What the movie Mad Max: Fury Road has to do with Dalí

Left: Dalí, right: Fury Road.Image X

There are people who find the visual arts a complicated, incomprehensible affair. And who therefore think that it is only intended for a small club. That’s a fallacy, and the proof is film. Take the popular science fiction movies of recent years, such a movie as dune for example: who can tell me that he completely understands it? And who Mad Max: Fury Road doesn’t find it complicated is a genius. And they are movies that have not exactly been watched by a small number of people. dune grossed 394 million euros worldwide, Mad Max: Fury Road 369 million euros.

Sometimes you don’t look at things because you want to understand them, but for other reasons. For example, to experience beauty, amazement or awe, in short, all those helpless words that people use to justify art. You won’t realize it until you see it.

Directors are artists, and many of them are fond of visual arts. Movie scenes are sometimes directly inspired by a painting. Mad Max: Fury Road is in our opinion a pearl of an example. Director George Miller pays tribute to centuries of apocalyptic visual art in almost every scene. And he serves it up with an ease that seems almost casual, like a ball that he taps into the goal with his heel. For example, his ode to Salvador Dalí in the film lasts only 10 seconds. Tenon a two full hour film.

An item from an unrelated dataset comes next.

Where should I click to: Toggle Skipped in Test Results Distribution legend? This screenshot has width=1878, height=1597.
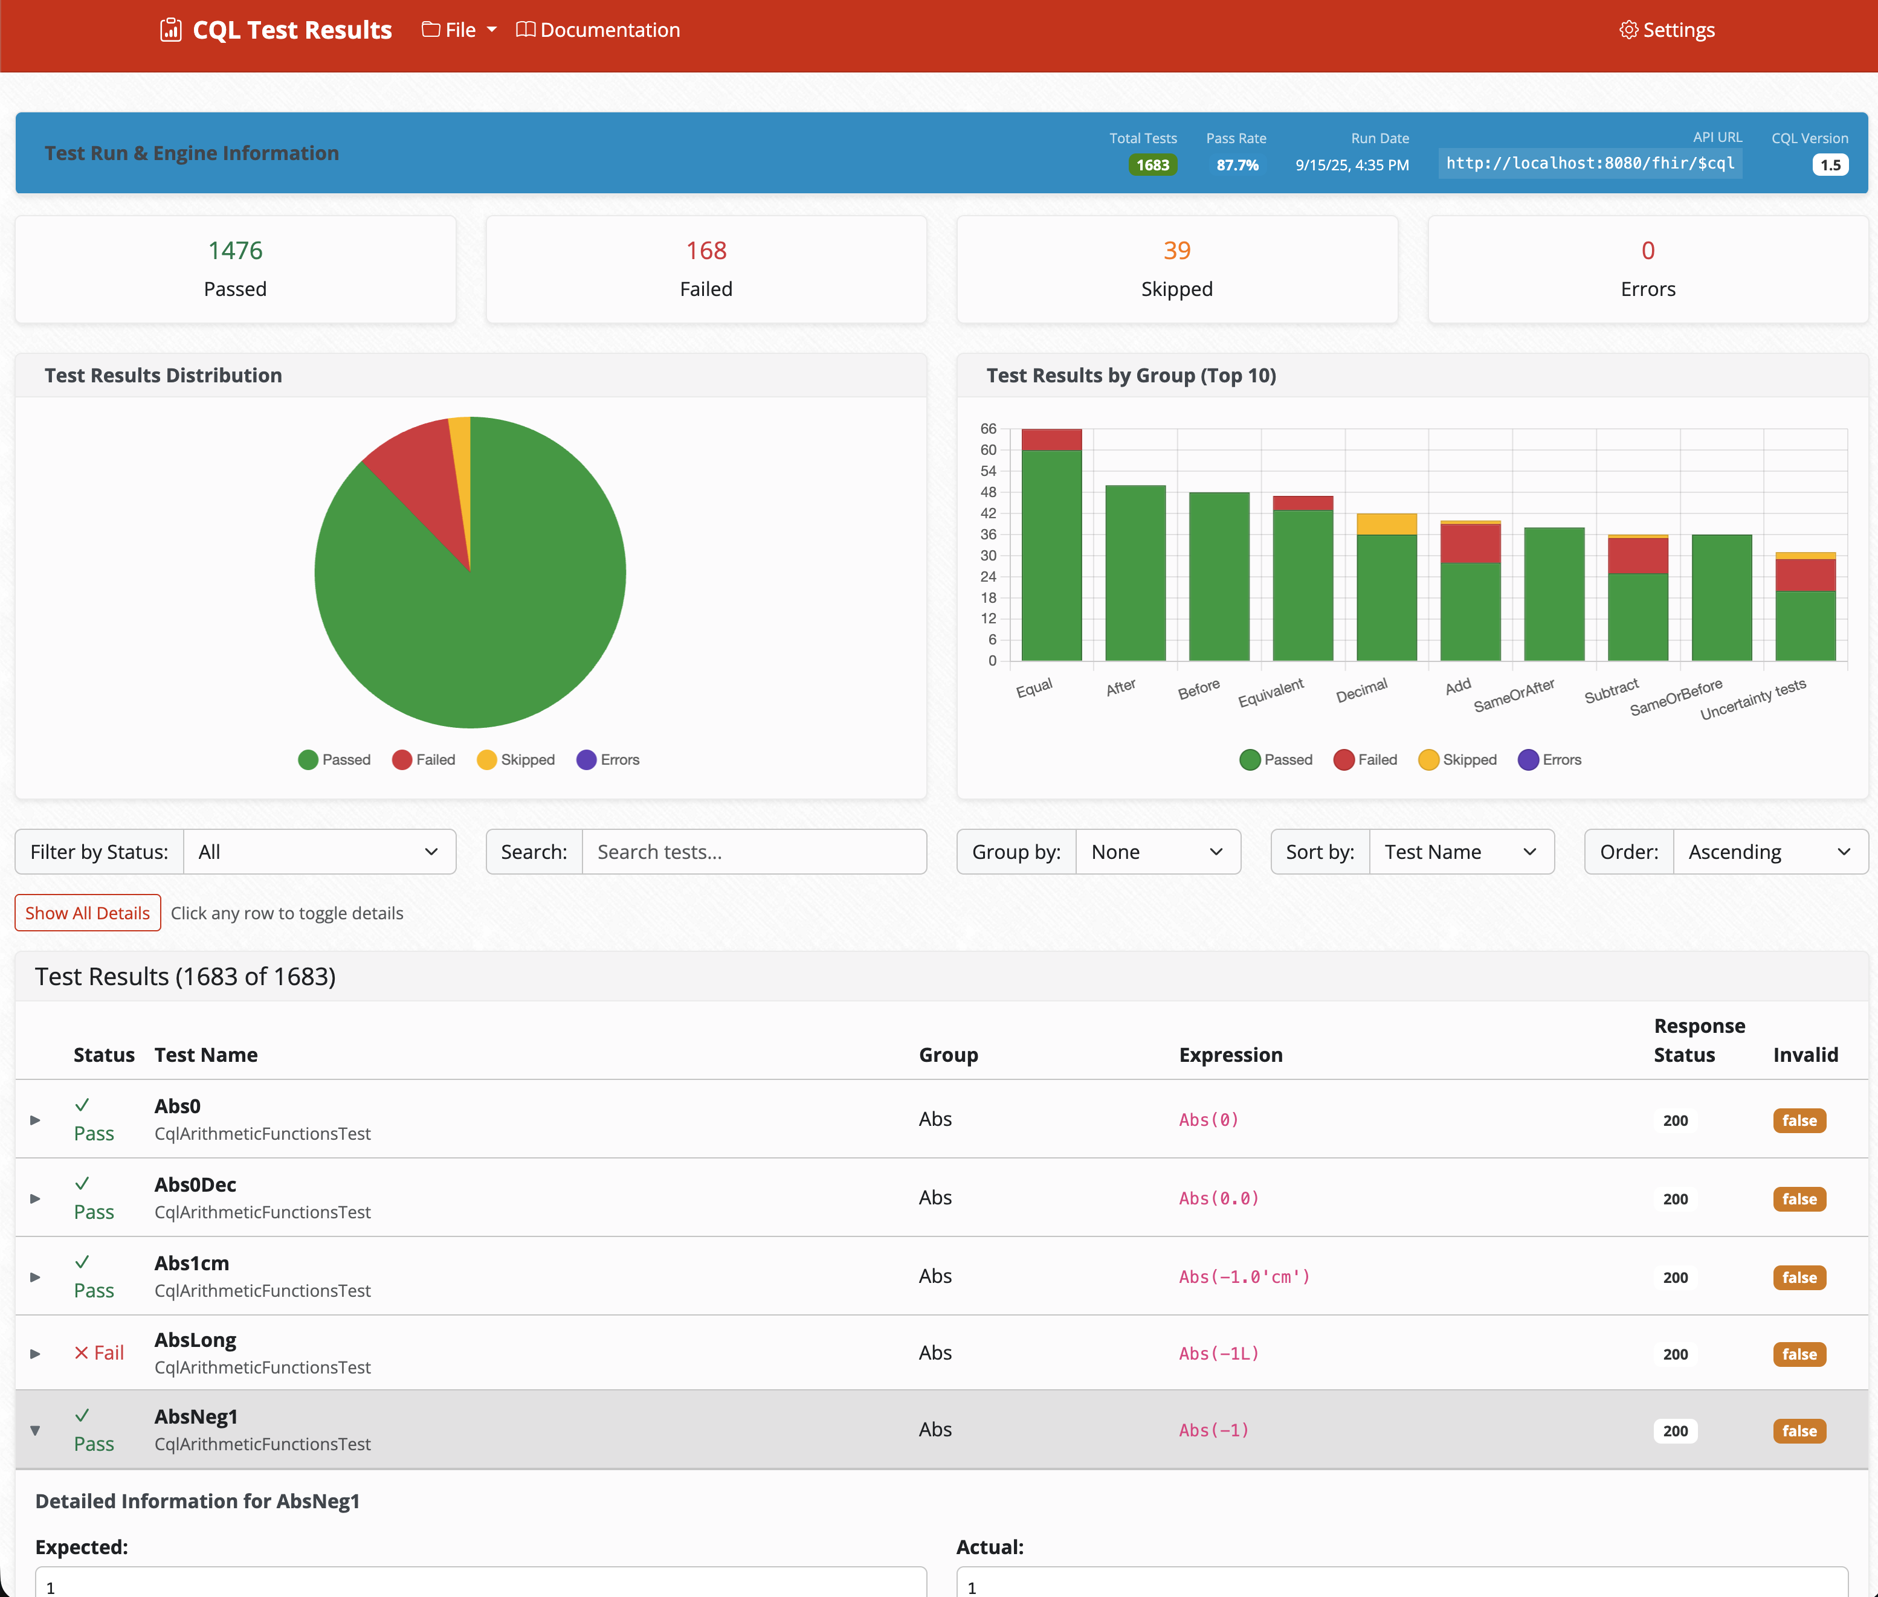[488, 760]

In it we see two monstrous figures on stilts meters high, slowly stumbling past in a weathered and orphaned landscape. Furthermore, there are only dead trees, with some crows on the branches. One of the stilt monsters pauses to watch the main characters’ vehicle driving through this wasteland. The waders are too heavy for such gigantic stork legs. An unlikely balance, vulnerable and menacing at the same time.

crow fishermen

The film makes no effort whatsoever to these crow fishermen (‘Crow Fishers’) explain. Miller later seems to have said that they are the remnants of the Vuvalini, the motherfolk who lived in that godforsaken Green Place lived. Show sketches that they wear clothes made of crow’s feathers.

Fans immediately noticed the parallel with the painting The elephants (1948) by Salvador Dali. It is of course not very strange that directors who want to depict an ominous and wonderful world turn to the master of surrealism. Dalí is the ancestor of the dystopian dreamscape. Into the scene Fury Road looks like a deep blue version of the bright red painting. Equally unreal and unclear. Perhaps even more terrifying, because of that dark blue. Twice dominant giant figures on long, wiry legs in a ghostly landscape. Dalí painted those elephants more often, including in a painting about the vision of Saint Anthony, the most painted subject in the past thousand years with such an apocalyptic landscape. He based the elephants himself again on a famous statue of Bernini in Rome.

Nobody knows exactly what Dalí meant by those elephants, although endless symbolism is sought in it. It’s best just to endure it like you do a scene from Mad Max undergoes in 3D, as if you were in it yourself.